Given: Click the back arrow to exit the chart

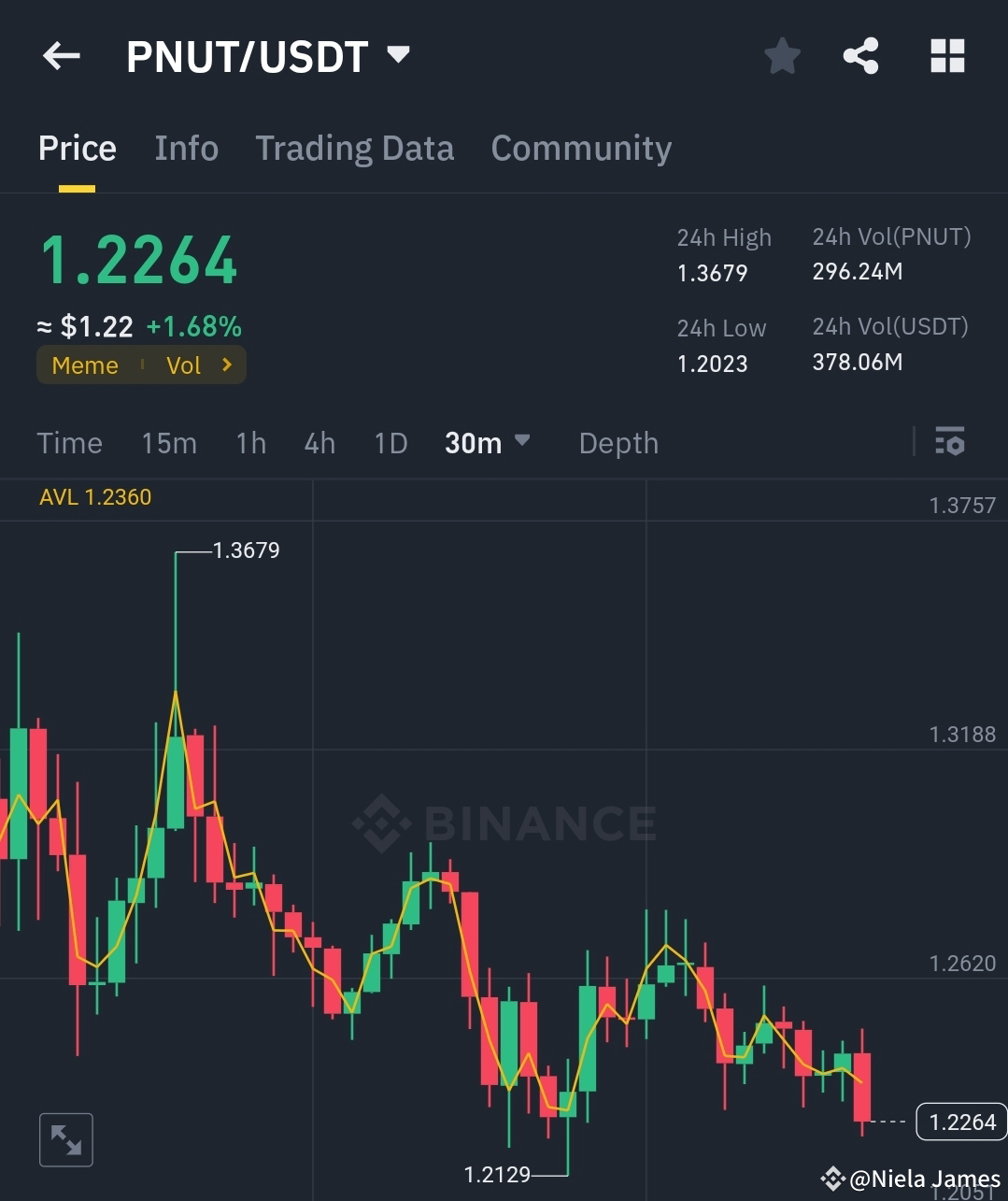Looking at the screenshot, I should pyautogui.click(x=60, y=56).
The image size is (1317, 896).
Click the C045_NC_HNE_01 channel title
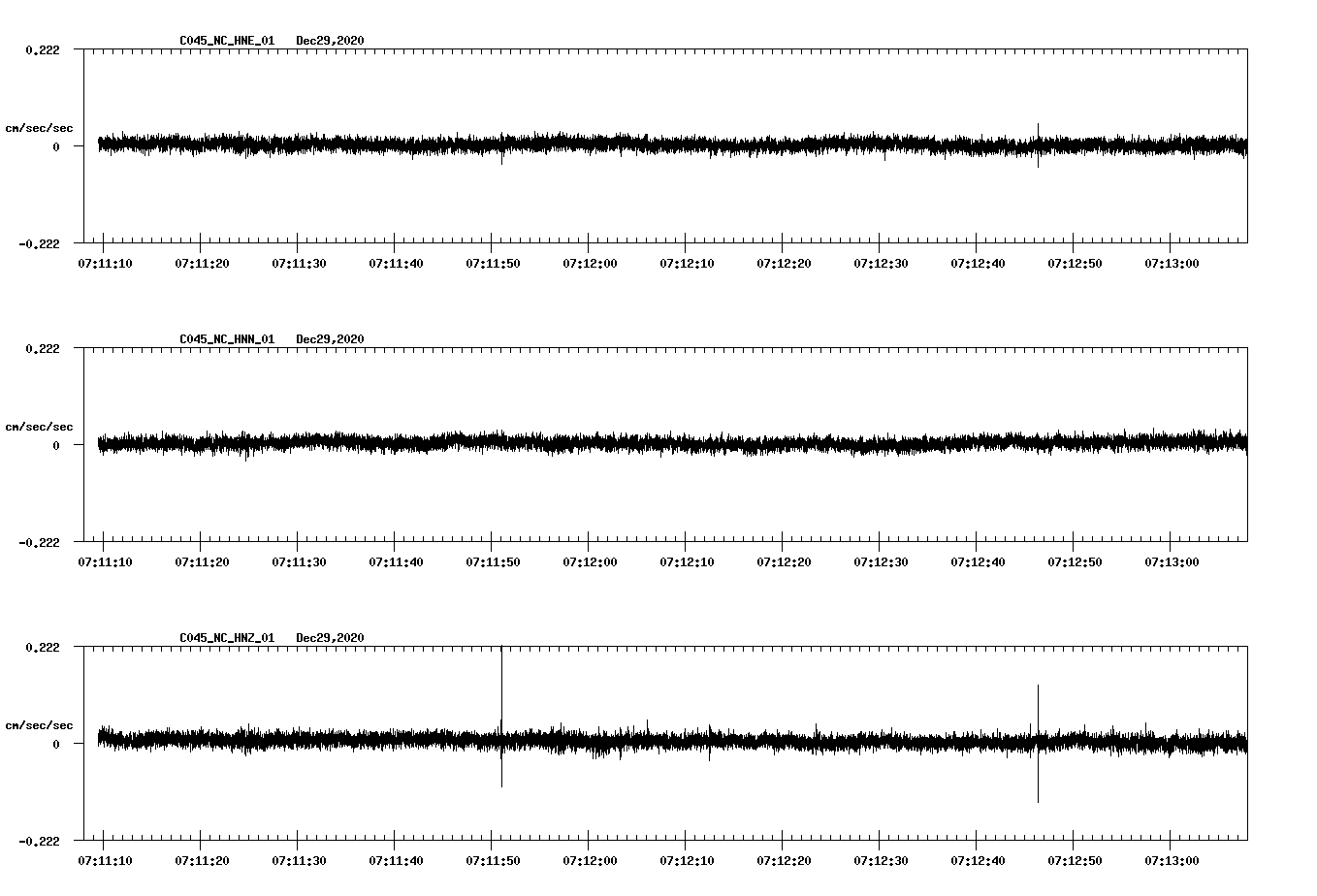tap(225, 42)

What the task asks:
Nothing but the lines from the one containing "The image size is (1317, 896)." through the last line of the data should appear in the answer, copied exactly, with pictures excluded.

Your response:
The image size is (1317, 896).
Click the C045_NC_HNE_01 channel title
tap(225, 42)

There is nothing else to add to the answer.